Je ne savais pas, le 2 octobre au soir, que l'on me confierait cette mission. Mais, étant par ailleurs président du Haut comité d'évaluation de la condition militaire, ma réaction immédiate a été qu'il fallait demander le renvoi. La tradition militaire et le système juridique de la France étaient certes mis en cause par des arrêts de section de la CEDH, mais nous avions la possibilité, ouverte jusqu'au 2 janvier, de faire cette demande.
Néanmoins, notre pays y avait-il intérêt ? Avait-il une chance ? Il nous est finalement apparu que nous aurions été très seuls parmi les pays du Conseil de l'Europe. La jurisprudence ayant été établie par un arrêt de la Grande Chambre de novembre 2008 – Demir et Baykara contre Turquie –, nous ne voyions pas ce qui aurait pu la remettre en cause. De plus, il aurait été difficile de trouver appui auprès de pays comparables, soit que ceux-ci tolèrent, comme le Royaume-Uni, des associations professionnelles, soit qu'ils aient organisé, comme en Allemagne pour des raisons historiques aisées à comprendre, un système très différent du nôtre.

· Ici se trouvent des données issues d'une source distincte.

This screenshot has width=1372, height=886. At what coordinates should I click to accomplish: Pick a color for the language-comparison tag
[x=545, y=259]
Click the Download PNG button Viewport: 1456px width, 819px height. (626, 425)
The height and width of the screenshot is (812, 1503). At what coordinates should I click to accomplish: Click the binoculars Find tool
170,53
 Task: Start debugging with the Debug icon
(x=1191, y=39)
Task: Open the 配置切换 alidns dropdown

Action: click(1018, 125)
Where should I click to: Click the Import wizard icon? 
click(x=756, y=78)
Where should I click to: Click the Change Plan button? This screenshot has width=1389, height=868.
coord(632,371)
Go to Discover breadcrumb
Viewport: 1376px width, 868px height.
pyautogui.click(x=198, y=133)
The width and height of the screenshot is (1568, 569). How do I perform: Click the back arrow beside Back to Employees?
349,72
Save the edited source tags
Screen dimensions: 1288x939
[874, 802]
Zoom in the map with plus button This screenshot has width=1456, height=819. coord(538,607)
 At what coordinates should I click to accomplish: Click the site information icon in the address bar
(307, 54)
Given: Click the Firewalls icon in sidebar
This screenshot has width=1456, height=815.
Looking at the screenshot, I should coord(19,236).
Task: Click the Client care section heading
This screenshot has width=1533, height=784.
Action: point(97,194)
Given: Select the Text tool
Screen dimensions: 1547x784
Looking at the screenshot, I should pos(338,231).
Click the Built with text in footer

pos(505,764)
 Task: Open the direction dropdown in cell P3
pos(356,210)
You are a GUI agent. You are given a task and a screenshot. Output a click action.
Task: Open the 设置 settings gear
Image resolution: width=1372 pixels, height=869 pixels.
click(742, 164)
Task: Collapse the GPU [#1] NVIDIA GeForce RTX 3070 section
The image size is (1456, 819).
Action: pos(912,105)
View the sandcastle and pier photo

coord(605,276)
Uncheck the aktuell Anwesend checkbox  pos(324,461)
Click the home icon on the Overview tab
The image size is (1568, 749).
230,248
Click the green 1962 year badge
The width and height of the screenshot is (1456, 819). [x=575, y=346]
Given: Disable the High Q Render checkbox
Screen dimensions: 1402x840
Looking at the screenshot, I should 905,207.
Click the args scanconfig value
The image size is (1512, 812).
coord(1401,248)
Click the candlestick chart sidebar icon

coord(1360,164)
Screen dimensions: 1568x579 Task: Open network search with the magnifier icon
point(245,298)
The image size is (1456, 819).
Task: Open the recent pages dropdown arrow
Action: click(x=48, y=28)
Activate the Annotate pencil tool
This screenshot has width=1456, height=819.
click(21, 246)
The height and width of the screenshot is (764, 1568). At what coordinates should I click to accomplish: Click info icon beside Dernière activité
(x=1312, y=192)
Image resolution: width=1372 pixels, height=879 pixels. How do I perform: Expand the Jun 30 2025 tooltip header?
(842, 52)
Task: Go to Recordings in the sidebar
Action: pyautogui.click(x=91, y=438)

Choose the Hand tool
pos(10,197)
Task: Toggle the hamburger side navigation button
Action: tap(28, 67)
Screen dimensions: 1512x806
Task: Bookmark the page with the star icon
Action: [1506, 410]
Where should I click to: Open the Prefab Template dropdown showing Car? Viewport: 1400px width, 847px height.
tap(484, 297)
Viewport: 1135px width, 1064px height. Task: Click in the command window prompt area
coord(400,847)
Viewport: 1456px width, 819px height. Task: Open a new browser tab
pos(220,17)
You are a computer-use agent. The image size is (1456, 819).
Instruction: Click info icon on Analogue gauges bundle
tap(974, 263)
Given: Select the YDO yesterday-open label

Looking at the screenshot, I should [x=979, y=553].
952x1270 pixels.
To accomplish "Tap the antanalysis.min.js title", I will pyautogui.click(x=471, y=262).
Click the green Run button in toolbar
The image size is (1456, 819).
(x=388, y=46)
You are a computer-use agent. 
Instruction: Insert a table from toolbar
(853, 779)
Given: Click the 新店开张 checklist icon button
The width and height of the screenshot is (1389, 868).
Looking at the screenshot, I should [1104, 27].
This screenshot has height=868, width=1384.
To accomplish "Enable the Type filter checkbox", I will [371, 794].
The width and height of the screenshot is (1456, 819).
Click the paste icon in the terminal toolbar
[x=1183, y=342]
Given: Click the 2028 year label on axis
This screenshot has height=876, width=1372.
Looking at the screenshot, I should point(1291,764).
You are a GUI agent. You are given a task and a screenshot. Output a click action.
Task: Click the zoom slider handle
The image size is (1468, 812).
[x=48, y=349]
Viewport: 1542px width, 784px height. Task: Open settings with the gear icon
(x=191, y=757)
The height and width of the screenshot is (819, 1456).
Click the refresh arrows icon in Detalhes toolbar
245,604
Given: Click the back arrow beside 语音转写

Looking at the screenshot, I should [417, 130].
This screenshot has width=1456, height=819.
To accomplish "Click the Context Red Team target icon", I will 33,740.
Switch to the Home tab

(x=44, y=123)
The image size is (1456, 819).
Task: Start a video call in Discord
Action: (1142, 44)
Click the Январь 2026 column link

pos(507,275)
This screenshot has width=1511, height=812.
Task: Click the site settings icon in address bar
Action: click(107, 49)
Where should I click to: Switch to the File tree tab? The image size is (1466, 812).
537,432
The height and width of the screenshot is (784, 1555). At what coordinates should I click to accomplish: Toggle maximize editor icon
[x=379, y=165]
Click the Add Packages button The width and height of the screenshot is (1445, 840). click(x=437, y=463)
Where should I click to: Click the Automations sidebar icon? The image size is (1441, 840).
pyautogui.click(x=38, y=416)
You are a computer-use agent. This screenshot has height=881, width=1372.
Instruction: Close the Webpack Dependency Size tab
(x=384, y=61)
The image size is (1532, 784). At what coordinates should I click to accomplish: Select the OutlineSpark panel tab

Maintenant que notre diplomatie a acquiescé aux deux arrêts, ceux-ci sont devenus définitifs et nous devons engager un processus afin de ne pas être de nouveau condamnés. Dans les six mois, c'est-à-dire d'ici au mois de juin, le Gouvernement français devra rendre compte au Comité des ministres du Conseil de l'Europe de ce qu'il a fait ou de ce qu'il compte faire.
Bref, nous ne pouvons rester l'arme au pied. Nous devons, au minimum, nous conformer aux arrêts et à la jurisprudence de la Cour, c'est-à-dire modifier notre dispositif de manière suffisante pour ne pas être de nouveau condamnés à raison de l'article du code de la défense qui prohibe les associations ou groupements professionnels de militaires.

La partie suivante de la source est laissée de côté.